╔══

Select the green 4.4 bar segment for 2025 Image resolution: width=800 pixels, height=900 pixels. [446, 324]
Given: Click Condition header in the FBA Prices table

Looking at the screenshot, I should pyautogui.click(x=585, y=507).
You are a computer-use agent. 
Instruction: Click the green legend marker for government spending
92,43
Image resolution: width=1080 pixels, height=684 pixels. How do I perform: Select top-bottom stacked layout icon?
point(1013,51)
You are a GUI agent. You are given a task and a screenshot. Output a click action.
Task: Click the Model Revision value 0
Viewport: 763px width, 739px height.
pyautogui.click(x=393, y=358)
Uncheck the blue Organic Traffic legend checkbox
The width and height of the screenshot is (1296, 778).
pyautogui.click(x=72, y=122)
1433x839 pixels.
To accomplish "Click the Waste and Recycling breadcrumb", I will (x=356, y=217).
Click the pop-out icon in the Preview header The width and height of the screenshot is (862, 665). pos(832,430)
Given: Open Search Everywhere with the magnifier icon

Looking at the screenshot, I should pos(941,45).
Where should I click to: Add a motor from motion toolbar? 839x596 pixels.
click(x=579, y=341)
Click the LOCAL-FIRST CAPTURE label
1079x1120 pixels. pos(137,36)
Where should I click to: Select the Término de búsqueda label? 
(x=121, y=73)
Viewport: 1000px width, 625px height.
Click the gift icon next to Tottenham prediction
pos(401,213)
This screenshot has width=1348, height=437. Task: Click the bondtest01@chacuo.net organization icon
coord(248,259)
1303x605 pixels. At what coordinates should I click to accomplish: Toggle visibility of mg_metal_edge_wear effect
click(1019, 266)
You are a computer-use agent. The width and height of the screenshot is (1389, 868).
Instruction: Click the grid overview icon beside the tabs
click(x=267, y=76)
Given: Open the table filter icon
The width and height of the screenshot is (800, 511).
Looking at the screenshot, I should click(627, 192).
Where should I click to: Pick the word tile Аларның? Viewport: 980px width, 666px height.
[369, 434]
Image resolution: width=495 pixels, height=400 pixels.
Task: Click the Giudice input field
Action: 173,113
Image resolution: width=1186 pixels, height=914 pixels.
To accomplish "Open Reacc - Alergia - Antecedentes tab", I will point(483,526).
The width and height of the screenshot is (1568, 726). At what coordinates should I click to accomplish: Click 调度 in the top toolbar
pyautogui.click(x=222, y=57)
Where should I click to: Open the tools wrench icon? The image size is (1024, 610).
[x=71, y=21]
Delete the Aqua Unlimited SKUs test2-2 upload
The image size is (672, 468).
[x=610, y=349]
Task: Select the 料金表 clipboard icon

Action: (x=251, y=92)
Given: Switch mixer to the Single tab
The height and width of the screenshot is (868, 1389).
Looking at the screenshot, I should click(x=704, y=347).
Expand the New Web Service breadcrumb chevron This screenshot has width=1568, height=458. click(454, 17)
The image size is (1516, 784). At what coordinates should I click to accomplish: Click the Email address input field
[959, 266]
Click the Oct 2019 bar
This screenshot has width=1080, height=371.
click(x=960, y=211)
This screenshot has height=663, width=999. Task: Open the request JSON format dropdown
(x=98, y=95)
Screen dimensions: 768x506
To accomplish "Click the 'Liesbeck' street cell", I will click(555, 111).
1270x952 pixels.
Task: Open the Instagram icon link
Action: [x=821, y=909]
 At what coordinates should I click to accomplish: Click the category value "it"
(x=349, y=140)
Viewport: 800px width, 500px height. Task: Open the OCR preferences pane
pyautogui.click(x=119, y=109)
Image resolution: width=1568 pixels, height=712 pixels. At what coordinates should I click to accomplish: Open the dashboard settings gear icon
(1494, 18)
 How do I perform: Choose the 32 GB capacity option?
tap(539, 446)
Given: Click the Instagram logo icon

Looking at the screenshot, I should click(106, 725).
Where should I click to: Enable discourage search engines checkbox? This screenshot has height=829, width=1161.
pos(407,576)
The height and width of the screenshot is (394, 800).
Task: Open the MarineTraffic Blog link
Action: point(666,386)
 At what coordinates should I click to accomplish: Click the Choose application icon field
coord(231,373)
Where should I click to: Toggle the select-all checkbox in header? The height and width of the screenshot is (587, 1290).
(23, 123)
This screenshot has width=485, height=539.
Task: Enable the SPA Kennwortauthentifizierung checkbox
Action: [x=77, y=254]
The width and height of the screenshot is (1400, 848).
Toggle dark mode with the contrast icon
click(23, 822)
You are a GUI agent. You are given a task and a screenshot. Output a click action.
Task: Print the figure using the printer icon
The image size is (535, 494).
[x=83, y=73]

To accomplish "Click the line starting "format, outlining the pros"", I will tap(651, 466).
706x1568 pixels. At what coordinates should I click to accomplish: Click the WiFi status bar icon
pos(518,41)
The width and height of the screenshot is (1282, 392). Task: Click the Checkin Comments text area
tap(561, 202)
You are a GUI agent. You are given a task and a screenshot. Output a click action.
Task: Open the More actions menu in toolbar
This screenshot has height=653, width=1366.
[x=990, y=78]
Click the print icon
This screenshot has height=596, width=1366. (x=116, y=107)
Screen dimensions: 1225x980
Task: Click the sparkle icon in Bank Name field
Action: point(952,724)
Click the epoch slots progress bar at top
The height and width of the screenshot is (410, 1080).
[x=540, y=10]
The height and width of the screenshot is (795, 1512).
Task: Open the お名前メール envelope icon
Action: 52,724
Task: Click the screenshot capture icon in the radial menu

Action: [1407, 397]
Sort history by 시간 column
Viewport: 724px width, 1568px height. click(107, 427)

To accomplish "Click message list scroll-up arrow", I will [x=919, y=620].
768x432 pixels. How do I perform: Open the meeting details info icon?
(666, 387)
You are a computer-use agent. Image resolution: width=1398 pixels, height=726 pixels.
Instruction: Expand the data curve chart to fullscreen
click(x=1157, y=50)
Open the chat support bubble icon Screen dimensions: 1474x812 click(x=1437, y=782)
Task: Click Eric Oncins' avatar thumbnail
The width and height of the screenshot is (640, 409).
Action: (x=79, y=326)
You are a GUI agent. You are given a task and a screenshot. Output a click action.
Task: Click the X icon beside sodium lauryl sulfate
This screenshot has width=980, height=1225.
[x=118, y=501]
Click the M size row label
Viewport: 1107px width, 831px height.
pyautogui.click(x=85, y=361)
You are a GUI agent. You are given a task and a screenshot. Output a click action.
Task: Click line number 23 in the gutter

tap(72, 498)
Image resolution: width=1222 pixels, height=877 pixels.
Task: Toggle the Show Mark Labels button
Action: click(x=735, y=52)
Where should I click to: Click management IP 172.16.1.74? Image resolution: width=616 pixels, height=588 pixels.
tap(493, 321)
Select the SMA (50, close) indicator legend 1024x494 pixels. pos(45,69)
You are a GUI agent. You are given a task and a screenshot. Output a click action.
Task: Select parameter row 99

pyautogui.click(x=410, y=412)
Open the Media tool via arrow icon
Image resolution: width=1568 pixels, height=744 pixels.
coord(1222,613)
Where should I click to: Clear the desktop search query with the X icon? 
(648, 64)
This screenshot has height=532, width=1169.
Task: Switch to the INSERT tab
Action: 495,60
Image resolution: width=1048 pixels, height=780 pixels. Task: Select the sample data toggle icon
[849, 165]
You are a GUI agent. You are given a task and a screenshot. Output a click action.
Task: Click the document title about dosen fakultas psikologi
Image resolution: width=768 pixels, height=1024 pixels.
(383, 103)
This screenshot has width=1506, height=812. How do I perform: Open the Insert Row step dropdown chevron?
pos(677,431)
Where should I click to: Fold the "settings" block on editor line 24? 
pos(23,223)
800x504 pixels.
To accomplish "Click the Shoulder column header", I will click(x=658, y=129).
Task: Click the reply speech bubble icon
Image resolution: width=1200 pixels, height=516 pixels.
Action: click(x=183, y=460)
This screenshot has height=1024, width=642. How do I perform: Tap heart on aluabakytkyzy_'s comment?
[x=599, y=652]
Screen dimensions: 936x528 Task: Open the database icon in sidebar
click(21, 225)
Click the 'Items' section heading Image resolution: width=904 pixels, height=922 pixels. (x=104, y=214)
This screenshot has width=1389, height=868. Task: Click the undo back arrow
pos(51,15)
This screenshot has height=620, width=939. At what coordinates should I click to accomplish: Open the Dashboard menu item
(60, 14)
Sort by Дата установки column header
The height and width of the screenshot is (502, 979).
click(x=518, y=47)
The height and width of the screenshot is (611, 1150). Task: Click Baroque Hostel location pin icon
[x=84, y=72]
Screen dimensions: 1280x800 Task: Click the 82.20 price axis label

╚══

**Exercise prompt**
Extract everything from the start of the items down to the line containing "1079x1120 pixels. pos(137,36)", both ends included, and copy those lines exactly.

**Worked answer**
Select the green 4.4 bar segment for 2025 Image resolution: width=800 pixels, height=900 pixels. [446, 324]
Given: Click Condition header in the FBA Prices table

Looking at the screenshot, I should pyautogui.click(x=585, y=507).
You are a computer-use agent. 
Instruction: Click the green legend marker for government spending
92,43
Image resolution: width=1080 pixels, height=684 pixels. How do I perform: Select top-bottom stacked layout icon?
point(1013,51)
You are a GUI agent. You are given a task and a screenshot. Output a click action.
Task: Click the Model Revision value 0
Viewport: 763px width, 739px height.
pyautogui.click(x=393, y=358)
Uncheck the blue Organic Traffic legend checkbox
The width and height of the screenshot is (1296, 778).
pyautogui.click(x=72, y=122)
1433x839 pixels.
To accomplish "Click the Waste and Recycling breadcrumb", I will (x=356, y=217).
Click the pop-out icon in the Preview header The width and height of the screenshot is (862, 665). pos(832,430)
Given: Open Search Everywhere with the magnifier icon

Looking at the screenshot, I should pos(941,45).
Where should I click to: Add a motor from motion toolbar? 839x596 pixels.
click(x=579, y=341)
Click the LOCAL-FIRST CAPTURE label
1079x1120 pixels. pos(137,36)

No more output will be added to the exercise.